- _Your goal_
What lines below hold the string "will"? Copy them all.

(Dataset entries)
[Start of section]
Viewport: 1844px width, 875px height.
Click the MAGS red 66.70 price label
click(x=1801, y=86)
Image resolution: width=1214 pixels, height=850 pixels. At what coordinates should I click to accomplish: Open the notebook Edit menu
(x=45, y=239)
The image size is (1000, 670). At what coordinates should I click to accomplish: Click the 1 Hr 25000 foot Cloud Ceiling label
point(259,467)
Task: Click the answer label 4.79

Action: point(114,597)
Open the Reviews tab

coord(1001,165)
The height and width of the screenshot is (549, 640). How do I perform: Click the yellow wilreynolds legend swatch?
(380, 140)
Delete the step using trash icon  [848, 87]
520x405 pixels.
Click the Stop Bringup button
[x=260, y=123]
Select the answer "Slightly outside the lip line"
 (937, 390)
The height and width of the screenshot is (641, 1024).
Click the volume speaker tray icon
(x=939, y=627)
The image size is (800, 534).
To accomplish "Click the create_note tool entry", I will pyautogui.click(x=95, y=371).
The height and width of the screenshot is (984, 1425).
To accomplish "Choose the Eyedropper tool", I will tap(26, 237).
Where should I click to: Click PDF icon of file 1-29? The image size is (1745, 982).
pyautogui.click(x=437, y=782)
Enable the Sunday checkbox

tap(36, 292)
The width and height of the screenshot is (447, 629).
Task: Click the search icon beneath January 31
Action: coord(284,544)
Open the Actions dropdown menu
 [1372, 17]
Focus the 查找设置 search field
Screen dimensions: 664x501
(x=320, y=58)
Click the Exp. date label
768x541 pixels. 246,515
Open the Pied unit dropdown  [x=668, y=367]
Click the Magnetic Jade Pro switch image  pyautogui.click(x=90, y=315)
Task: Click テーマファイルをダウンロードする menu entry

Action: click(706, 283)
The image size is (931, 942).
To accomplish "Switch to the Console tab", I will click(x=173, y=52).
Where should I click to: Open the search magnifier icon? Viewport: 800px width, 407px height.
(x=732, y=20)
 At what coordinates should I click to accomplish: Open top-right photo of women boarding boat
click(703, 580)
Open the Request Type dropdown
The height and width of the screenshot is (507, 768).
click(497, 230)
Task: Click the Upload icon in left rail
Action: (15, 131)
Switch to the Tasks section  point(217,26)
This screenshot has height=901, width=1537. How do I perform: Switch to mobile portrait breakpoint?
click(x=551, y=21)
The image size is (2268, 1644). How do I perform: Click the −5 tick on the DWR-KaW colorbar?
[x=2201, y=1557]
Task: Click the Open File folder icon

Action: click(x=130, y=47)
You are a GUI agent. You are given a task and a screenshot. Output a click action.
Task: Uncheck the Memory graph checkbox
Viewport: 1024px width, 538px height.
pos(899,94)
[End of section]
- _Solution to the problem_
To accomplish "Click the create_note tool entry", I will pyautogui.click(x=95, y=371).
To accomplish "Choose the Eyedropper tool", I will tap(26, 237).
To accomplish "Switch to the Console tab", I will click(x=173, y=52).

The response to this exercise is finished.